◆ **WORK REQUIRED**
From the entries below, reproduce exactly the line containing "Viewport: 692px width, 321px height.", the line containing "The height and width of the screenshot is (510, 1122).", and every line in between, with nothing added.

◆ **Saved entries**
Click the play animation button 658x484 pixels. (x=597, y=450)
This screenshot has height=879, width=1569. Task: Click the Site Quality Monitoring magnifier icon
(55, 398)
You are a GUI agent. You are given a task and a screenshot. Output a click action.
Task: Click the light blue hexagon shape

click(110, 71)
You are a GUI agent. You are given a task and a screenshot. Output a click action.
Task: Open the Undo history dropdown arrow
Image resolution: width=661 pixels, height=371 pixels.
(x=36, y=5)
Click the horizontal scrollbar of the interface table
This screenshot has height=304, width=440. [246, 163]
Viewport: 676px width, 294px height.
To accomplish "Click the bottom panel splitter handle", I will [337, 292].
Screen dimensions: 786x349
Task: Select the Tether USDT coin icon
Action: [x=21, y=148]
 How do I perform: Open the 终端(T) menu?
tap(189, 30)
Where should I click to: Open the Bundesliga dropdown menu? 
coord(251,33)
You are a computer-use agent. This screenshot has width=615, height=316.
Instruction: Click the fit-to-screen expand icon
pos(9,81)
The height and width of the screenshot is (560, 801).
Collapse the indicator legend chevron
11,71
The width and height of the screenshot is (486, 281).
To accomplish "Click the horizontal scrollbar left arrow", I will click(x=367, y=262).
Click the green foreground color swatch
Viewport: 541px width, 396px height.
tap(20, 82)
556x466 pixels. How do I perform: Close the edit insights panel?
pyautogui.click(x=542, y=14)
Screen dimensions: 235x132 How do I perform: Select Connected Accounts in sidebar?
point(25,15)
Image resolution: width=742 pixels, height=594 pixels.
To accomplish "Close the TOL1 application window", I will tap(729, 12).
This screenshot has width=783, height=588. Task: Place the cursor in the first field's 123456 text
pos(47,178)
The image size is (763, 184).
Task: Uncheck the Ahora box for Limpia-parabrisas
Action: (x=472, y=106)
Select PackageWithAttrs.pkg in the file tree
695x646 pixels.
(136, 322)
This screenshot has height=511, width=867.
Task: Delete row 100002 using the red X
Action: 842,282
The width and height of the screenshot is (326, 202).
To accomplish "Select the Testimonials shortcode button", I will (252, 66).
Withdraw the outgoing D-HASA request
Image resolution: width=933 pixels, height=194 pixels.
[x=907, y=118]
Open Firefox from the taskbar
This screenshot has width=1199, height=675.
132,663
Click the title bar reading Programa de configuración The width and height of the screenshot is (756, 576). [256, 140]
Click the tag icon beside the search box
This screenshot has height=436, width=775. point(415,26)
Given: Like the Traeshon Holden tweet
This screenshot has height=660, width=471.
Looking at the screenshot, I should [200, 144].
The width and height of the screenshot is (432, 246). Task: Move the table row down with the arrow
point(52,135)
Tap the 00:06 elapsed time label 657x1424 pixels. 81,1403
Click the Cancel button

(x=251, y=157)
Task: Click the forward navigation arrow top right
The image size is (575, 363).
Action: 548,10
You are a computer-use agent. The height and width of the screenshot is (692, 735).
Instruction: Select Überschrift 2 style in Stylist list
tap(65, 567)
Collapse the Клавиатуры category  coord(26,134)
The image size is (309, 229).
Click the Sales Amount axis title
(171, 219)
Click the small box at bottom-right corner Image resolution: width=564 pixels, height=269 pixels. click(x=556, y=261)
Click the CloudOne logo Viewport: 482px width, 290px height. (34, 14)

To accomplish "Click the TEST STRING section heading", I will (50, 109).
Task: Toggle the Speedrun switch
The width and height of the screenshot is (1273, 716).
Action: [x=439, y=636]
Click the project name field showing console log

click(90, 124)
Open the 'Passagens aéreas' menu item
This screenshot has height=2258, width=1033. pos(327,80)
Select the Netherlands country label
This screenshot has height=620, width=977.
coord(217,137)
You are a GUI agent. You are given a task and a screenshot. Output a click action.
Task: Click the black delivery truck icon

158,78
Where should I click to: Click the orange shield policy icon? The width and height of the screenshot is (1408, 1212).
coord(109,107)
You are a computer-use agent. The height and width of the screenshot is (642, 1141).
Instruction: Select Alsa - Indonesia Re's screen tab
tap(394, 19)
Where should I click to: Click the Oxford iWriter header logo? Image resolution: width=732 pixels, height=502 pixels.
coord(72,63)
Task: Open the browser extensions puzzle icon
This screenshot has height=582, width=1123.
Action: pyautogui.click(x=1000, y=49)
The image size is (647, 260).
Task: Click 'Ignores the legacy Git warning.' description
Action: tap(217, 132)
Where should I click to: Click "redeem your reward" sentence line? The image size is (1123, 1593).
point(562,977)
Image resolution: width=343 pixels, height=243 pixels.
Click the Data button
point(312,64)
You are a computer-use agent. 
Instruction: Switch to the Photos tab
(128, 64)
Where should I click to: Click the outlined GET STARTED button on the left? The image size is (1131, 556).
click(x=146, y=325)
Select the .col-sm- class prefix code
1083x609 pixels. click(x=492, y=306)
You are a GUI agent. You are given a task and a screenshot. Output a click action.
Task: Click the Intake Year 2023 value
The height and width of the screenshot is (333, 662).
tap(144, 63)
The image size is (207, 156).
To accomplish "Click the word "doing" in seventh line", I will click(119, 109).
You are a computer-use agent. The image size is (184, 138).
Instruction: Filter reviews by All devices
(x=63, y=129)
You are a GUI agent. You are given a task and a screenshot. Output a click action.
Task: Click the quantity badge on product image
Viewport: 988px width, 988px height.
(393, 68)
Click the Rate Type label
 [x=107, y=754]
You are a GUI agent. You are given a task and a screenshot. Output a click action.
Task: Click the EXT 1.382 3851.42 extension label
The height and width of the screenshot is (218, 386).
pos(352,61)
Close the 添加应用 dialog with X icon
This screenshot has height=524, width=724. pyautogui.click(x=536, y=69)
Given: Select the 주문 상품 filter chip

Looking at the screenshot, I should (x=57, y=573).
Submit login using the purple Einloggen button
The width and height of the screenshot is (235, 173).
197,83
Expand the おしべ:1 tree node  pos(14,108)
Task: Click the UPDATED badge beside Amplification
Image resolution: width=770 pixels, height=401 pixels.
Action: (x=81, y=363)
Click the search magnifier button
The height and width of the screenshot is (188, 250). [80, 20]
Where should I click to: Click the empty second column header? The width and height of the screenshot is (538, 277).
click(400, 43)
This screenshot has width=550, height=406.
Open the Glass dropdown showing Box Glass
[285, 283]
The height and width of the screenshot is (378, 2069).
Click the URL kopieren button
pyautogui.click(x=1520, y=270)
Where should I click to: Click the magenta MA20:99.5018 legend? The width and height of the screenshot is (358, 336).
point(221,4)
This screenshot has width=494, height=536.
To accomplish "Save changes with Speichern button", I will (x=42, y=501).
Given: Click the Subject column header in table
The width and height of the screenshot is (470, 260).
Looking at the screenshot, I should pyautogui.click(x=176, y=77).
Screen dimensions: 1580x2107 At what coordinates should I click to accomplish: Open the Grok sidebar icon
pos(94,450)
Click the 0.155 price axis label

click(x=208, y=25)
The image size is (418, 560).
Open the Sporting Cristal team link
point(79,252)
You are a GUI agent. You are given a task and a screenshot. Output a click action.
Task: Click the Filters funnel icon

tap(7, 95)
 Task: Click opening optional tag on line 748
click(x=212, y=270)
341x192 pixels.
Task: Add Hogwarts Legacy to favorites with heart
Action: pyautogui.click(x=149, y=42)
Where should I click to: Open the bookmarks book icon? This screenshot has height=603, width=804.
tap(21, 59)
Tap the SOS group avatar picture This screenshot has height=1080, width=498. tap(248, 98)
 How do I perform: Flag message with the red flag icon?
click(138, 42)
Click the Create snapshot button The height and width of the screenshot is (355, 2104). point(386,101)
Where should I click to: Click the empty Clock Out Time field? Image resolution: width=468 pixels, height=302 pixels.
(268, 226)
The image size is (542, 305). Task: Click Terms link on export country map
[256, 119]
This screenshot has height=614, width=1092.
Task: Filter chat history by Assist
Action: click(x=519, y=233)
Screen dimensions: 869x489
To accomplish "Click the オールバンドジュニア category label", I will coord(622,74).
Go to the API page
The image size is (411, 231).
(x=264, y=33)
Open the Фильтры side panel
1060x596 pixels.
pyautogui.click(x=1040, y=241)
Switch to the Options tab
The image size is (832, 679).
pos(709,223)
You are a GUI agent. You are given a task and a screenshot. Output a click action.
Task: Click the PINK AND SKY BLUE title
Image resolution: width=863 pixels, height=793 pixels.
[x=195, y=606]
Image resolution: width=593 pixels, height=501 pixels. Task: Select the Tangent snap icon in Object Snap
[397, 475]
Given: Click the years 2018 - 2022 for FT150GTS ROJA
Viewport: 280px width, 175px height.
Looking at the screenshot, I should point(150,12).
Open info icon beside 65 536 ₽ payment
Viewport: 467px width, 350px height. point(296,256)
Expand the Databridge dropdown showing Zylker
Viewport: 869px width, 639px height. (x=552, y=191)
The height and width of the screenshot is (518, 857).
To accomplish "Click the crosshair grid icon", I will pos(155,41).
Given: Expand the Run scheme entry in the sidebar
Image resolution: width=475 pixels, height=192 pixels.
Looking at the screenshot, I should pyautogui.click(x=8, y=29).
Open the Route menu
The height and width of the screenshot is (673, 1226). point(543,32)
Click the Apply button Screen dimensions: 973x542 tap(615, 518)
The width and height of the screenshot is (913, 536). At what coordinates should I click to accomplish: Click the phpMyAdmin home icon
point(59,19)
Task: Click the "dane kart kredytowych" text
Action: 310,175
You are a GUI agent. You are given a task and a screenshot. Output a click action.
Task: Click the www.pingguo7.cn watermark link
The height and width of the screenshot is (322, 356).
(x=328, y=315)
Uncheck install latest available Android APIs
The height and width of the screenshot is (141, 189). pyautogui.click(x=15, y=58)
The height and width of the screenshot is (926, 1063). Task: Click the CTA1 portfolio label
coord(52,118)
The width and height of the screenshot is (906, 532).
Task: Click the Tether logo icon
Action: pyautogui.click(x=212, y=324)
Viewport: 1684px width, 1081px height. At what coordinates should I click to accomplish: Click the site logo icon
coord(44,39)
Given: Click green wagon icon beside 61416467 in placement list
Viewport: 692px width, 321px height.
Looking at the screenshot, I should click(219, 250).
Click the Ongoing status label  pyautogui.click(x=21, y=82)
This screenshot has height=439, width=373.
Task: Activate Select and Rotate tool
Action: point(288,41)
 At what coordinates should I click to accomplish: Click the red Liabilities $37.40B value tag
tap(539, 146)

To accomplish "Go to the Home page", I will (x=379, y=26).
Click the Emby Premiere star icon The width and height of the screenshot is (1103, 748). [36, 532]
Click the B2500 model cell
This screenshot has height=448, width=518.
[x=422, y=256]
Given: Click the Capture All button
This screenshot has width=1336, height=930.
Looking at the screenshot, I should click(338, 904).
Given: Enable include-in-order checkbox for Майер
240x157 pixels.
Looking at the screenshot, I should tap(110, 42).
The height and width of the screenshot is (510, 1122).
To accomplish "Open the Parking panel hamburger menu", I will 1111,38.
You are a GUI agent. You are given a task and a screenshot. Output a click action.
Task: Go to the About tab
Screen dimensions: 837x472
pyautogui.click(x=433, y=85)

◆ **SOLUTION TO THE EXERCISE**
Viewport: 692px width, 321px height.
Looking at the screenshot, I should click(219, 250).
Click the Ongoing status label  pyautogui.click(x=21, y=82)
This screenshot has height=439, width=373.
Task: Activate Select and Rotate tool
Action: point(288,41)
 At what coordinates should I click to accomplish: Click the red Liabilities $37.40B value tag
tap(539, 146)

To accomplish "Go to the Home page", I will (x=379, y=26).
Click the Emby Premiere star icon The width and height of the screenshot is (1103, 748). [36, 532]
Click the B2500 model cell
This screenshot has height=448, width=518.
[x=422, y=256]
Given: Click the Capture All button
This screenshot has width=1336, height=930.
Looking at the screenshot, I should click(338, 904).
Given: Enable include-in-order checkbox for Майер
240x157 pixels.
Looking at the screenshot, I should tap(110, 42).
The height and width of the screenshot is (510, 1122).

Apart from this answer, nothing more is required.